EXTRACT:

◆ ◆ ◆ ◆ ◆

In order to work with molecules in a programmatically, we have to be able to represent them on computers.
This can be acheived many ways. 
One way is through something called a SMILES string.
There are also file formats that represent molecules.
Examples of file formats include ``pdb``, ``mol``, ``mol2``, ``cif``, and ``mmcif``.

## Simplified Molecular-Input Line-entry System: SMILES 

SMILES stands for "Simplified Molecular-Input Line-Entry System" and is a way to represent molecules as a string of characters.

Consider the molecule ethanol. The image below shows a representation that we are used to seeing in chemistry:

![ethanol](images/ethanol.png)

However, the SMILES representation of this molecule would be "CCO".

You can read more about SMILES at [this tutorial](https://archive.epa.gov/med/med_archive_03/web/html/smiles.html), but rules for atoms and bonds are also repeated below.

◆ ◆ ◆ ◆ ◆

Write the next part of the passage above on representing molecules with SMILES, starting right after its final sentence.

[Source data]
◆ ◆ ◆ ◆ ◆

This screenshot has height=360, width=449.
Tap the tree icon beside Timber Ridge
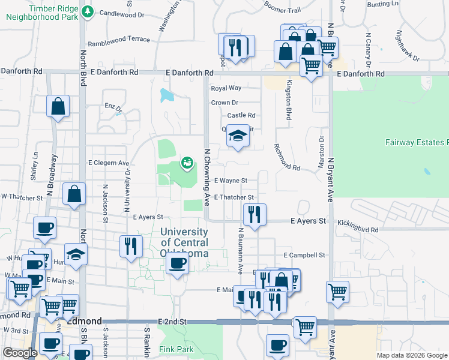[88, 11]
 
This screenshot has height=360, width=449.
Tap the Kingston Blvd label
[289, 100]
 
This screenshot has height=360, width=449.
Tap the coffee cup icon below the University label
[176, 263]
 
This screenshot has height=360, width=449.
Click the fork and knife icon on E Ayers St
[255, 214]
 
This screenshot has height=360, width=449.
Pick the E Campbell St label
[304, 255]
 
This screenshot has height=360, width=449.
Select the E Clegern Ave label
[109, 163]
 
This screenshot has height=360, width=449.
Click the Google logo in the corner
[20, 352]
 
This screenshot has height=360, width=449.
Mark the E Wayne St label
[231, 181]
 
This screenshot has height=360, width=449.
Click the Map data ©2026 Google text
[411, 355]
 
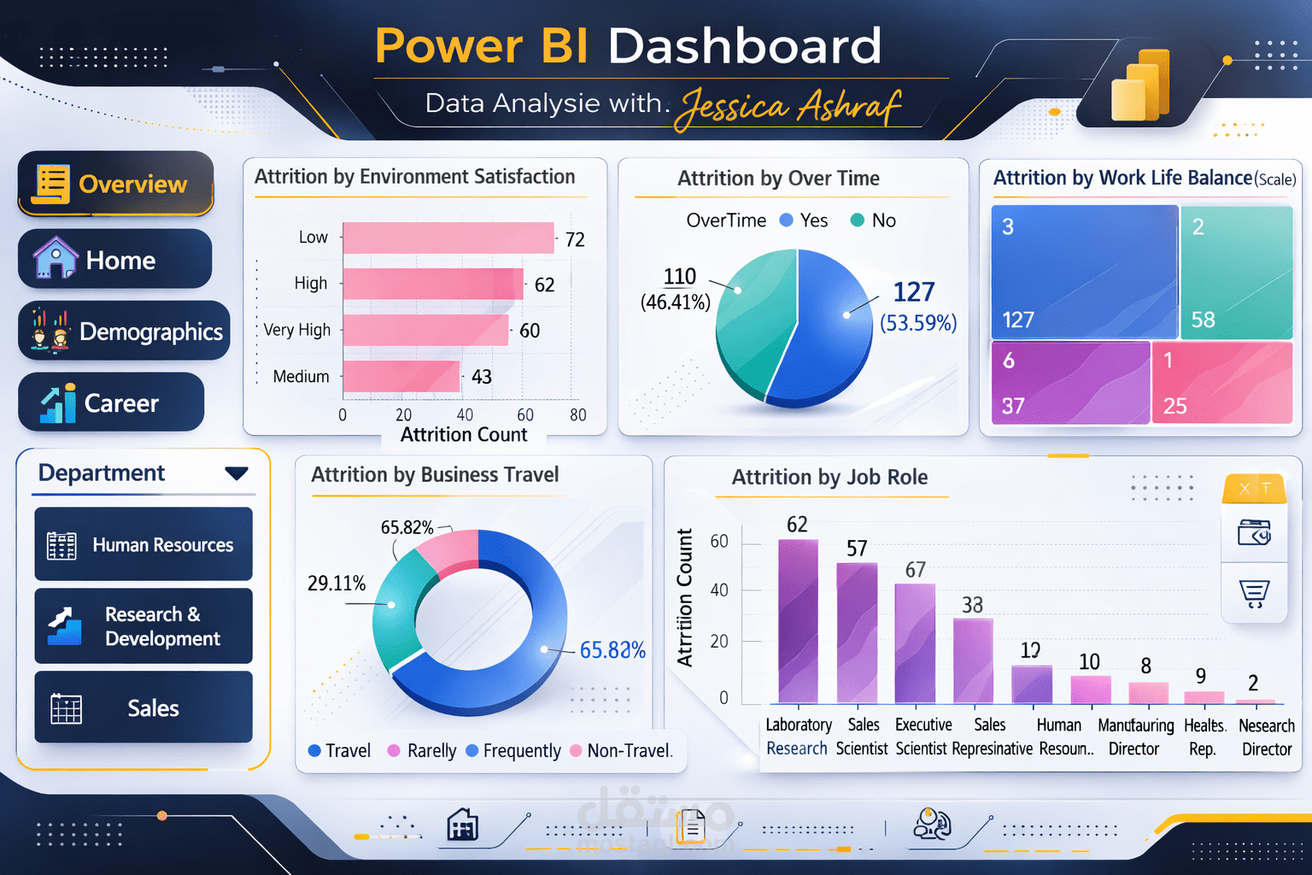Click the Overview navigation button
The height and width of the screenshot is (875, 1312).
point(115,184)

◆ ◆ ◆ ◆ ◆

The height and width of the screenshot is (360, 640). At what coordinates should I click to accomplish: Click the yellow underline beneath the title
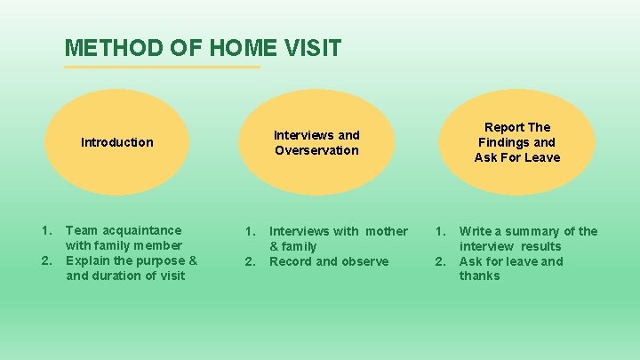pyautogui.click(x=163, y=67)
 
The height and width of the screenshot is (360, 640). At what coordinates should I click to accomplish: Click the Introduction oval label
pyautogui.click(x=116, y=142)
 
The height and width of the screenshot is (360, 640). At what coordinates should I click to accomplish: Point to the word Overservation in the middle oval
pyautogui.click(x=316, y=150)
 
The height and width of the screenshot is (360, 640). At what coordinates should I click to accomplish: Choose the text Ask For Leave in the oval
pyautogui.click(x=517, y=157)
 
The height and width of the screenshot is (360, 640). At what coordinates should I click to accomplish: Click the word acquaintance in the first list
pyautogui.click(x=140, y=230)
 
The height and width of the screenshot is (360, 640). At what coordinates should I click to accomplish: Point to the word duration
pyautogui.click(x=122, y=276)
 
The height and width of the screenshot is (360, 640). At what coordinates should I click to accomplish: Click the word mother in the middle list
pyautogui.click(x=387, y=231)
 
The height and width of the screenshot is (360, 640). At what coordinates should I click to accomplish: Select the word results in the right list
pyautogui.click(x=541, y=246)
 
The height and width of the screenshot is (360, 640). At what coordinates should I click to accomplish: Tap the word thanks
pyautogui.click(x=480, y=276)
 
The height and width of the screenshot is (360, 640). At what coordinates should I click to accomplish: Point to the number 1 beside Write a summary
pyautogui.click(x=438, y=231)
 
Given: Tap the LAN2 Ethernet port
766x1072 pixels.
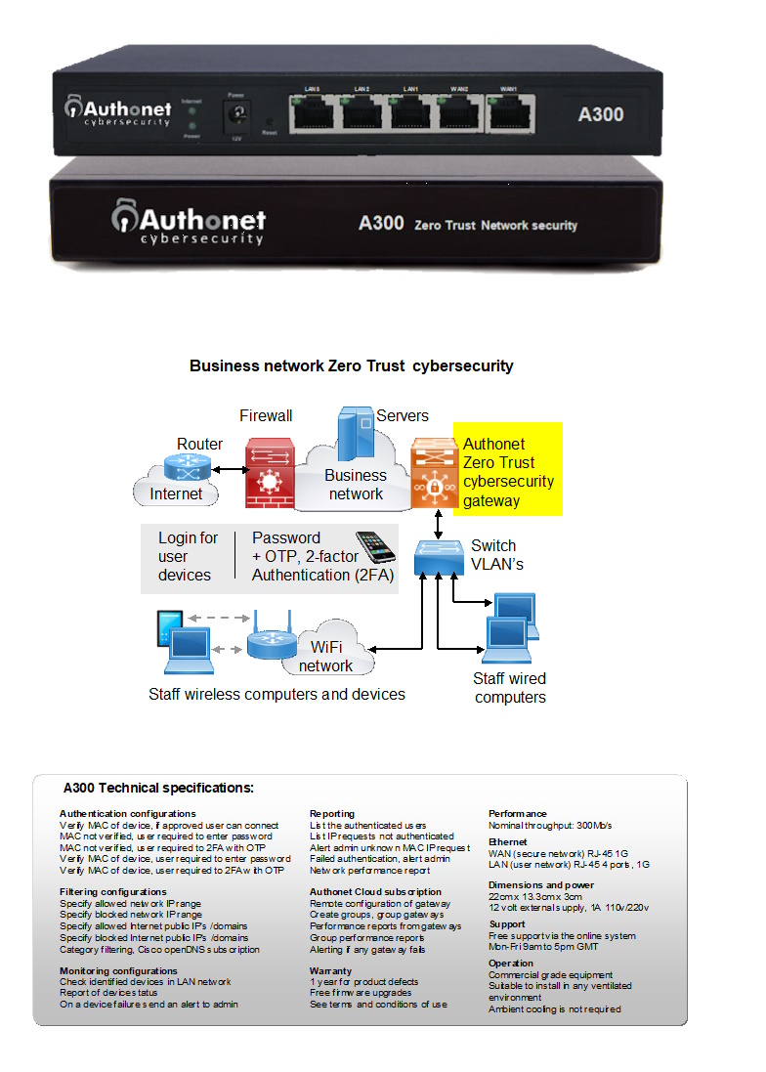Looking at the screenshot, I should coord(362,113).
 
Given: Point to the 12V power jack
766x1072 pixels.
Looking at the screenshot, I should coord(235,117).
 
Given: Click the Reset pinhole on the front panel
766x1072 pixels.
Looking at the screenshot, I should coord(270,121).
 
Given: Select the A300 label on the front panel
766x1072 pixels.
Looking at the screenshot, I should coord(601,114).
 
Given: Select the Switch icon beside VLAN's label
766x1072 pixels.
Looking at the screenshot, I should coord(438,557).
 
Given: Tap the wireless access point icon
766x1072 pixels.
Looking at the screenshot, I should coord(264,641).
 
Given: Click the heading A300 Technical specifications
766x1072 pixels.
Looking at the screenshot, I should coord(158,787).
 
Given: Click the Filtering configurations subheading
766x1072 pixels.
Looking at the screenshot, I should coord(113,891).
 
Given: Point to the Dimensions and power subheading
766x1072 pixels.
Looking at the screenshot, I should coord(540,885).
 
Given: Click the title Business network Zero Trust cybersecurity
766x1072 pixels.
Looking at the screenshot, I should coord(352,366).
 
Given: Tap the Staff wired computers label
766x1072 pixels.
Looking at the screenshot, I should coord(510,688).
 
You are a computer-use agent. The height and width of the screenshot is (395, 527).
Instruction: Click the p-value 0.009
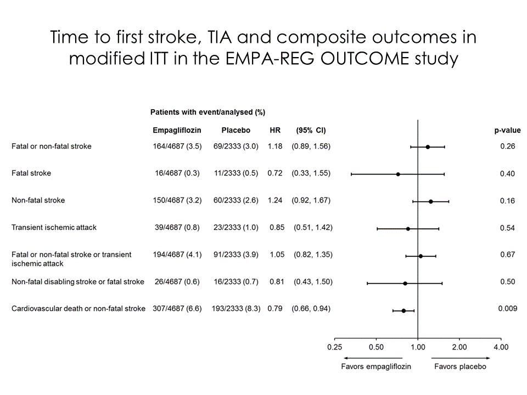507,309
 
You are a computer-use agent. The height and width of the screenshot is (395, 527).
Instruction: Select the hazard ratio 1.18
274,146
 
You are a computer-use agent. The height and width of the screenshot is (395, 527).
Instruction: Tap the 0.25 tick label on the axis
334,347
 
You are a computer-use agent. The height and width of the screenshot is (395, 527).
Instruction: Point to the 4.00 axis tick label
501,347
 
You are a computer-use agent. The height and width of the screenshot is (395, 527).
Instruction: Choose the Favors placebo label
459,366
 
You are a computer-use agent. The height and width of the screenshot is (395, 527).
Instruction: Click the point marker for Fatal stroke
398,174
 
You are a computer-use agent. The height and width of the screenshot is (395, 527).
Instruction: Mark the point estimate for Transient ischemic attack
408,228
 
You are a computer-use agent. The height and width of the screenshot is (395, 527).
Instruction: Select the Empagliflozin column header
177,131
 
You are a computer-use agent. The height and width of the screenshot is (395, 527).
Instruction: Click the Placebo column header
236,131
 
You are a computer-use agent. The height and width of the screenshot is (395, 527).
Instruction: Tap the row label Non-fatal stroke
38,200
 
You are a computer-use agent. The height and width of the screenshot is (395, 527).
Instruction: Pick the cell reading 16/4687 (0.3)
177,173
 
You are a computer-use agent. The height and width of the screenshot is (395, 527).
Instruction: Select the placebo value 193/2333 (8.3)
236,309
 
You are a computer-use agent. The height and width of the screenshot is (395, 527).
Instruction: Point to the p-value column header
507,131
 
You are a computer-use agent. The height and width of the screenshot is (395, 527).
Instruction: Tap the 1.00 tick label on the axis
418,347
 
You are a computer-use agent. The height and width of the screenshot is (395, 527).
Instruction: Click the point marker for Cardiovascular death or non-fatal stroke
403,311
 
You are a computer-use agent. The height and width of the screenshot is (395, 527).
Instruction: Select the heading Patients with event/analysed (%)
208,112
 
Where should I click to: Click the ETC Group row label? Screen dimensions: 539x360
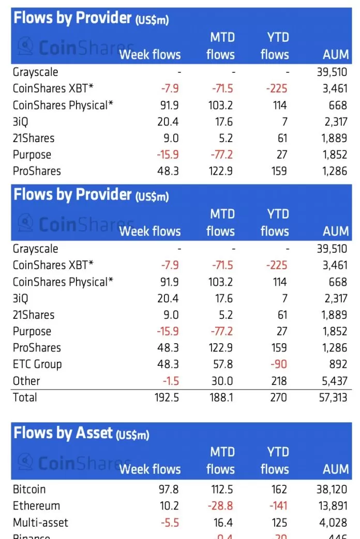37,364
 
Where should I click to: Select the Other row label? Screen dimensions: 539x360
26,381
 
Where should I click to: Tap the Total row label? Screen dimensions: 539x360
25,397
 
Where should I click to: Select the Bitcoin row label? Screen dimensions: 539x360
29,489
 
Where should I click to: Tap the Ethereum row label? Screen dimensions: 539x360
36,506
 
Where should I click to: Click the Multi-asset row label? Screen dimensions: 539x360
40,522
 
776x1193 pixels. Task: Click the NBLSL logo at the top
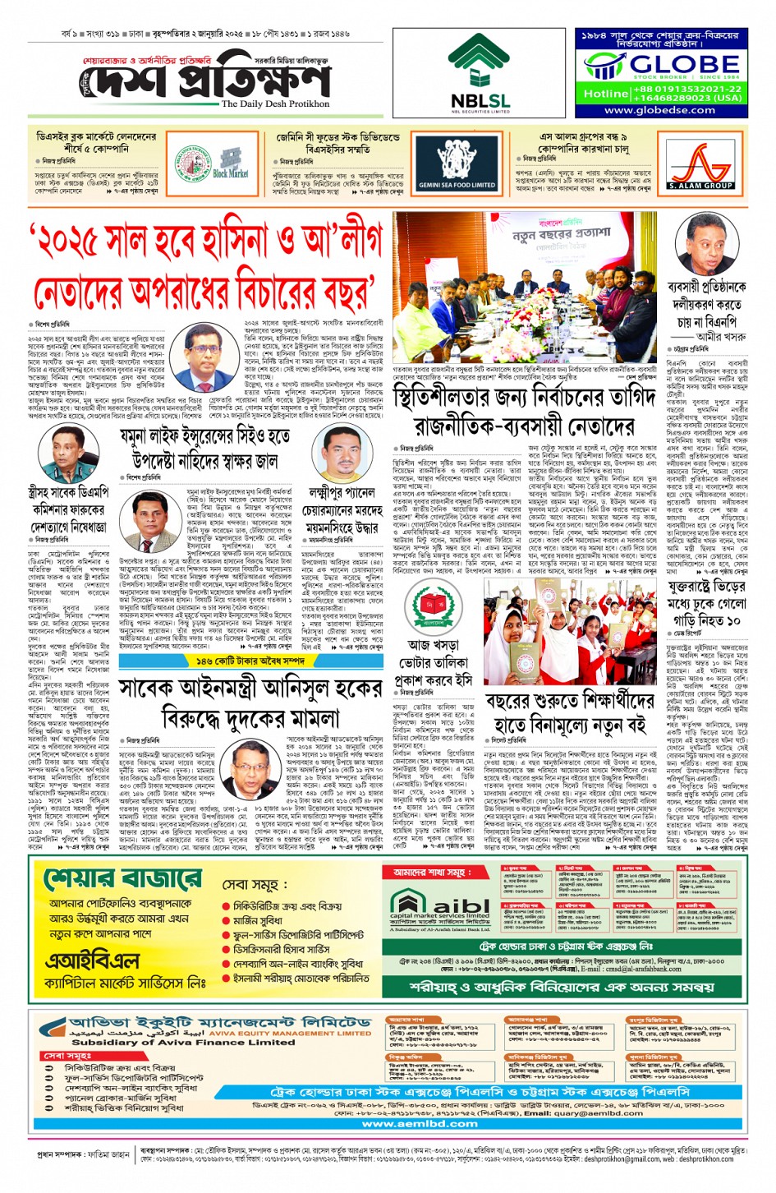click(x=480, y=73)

◆ ◆ ◆ ◆ ◆

ANSWER TO THE EXERCISE:
### Atoms
SMILES supports all elements in the periodic table. An atom is represented using its respective atomic symbol. Upper case letters refer to non-aromatic atoms; lower case letters refer to aromatic atoms. If the atomic symbol has more than one letter the second letter must be lower case.

### Bonds
```
-	Single bond
=	Double bond
#	Triple bond
*	Aromatic bond
.	Disconnected structures
```
Single bonds are the default and therefore need not be entered. For example, 'CC' would mean that there is a non-aromatic carbon attached to another non-aromatic carbon by a single bond, and the computer would identify the structure as the chemical ethane. It is also assumed that the bond between two lower case atom symbols is aromatic. A blank terminates the SMILES string.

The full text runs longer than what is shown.